Getty Images / S. Mellar / Na zdjęciu: Robert Lewandowski
Getty Images / S. Mellar / Na zdjęciu: Robert Lewandowski

- Sam do końca nie zdaję sobie sprawy, że stoję przed czymś wielkim i może to dobrze - mówi strzelec już 40 goli w sezonie Bundesligi, Robert Lewandowski w rozmowie z Canal+Sport.

Robert Lewandowski strzelił 40. gola w jednym sezonie Bundesligi w sobotnim meczu. Pomógł nim Bayernowi Monachium w pokonaniu 3:0 SC Freiburg i dokonał historycznego osiągnięcia - wyrównał rekord legendarnego Gerda Muellera. Przed Polakiem jeszcze jedna szansa na poprawienie dorobku i wyprzedzenie Niemca. Na zakończenie mistrzowskiego sezonu Bayern podejmie FC Augsburg, którego bramkarzem jest Rafał Gikiewicz.

- Zawsze staram się robić rzeczy, których nikt nie dokonał albo zrobiło to niewielu.

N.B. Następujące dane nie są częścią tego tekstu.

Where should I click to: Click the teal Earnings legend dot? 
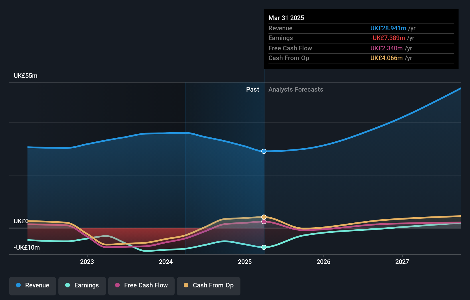pos(67,285)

O rekordzie Muellera nigdy tak do końca nie marzyłem. Był czymś odległym. Tym bardziej, że opuściłem kilka meczów w sezonie z powodu kontuzji - mówi Lewandowski w rozmowie z Canal+Sport.

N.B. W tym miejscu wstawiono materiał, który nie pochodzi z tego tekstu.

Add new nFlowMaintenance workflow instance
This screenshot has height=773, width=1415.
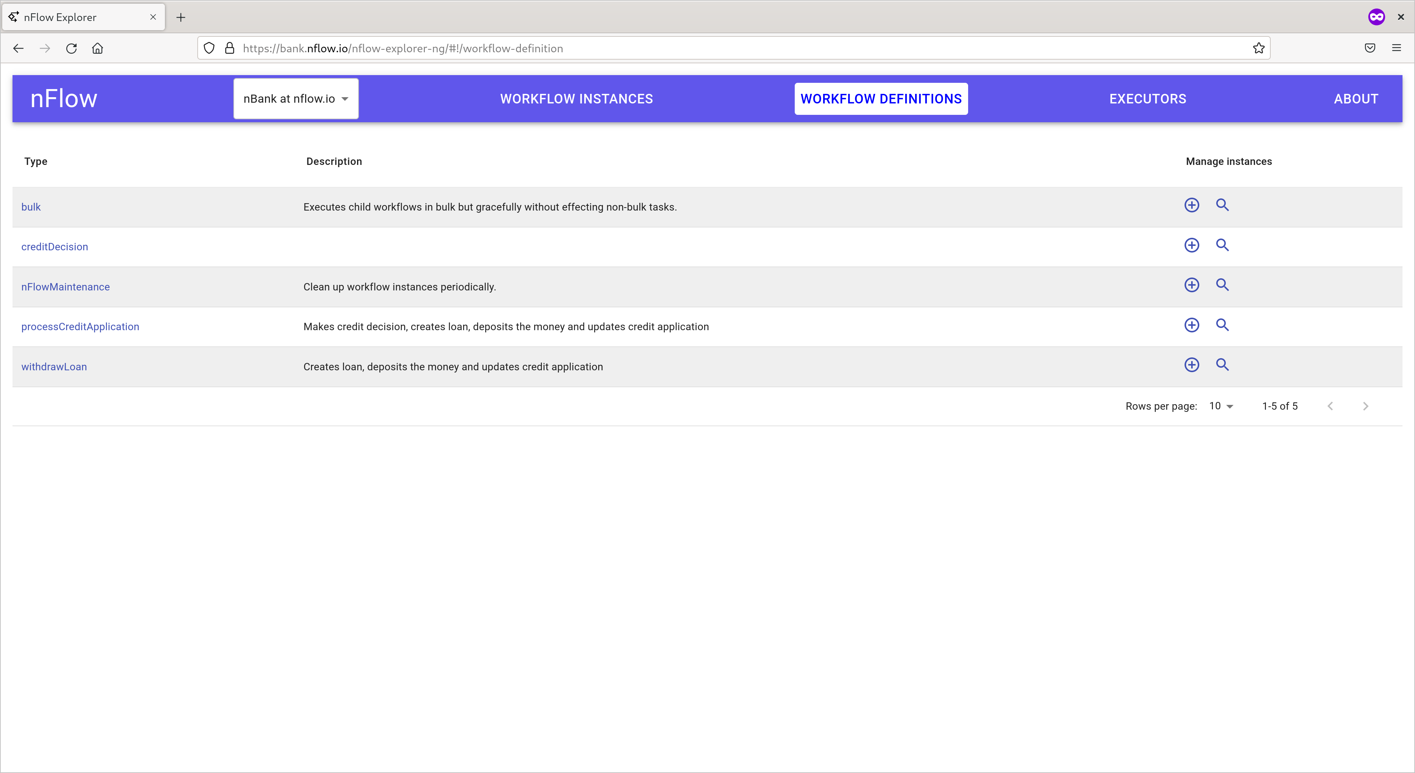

- Sam do końca nie zdaję sobie sprawy, że stoję przed czymś wielkim i może dobrze, ponieważ najpierw skupiam się na rozegraniu dobrego meczu, dojściu do sytuacji podbramkowych, strzeleniu gola. Jeżeli pobiję rekord, zacznę zastanawiać się, co tak naprawdę osiągnąłem - dodaje kapitan reprezentacji Polski.

ZOBACZ WIDEO: Listkiewicz komentuje szokującą wypowiedź niemieckiego eksperta na temat Lewandowskiego

Najlepszy napastnik Bundesligi przygotował koszulkę z wizerunkiem Muellera i napisem "4ever Gerd". Zaprezentował ją po oddaniu strzału do bramki przeciwnika z Fryburga. Lewandowski opowiedział o krótkim spotkaniu z wielkim poprzednikiem w ataku Bayernu.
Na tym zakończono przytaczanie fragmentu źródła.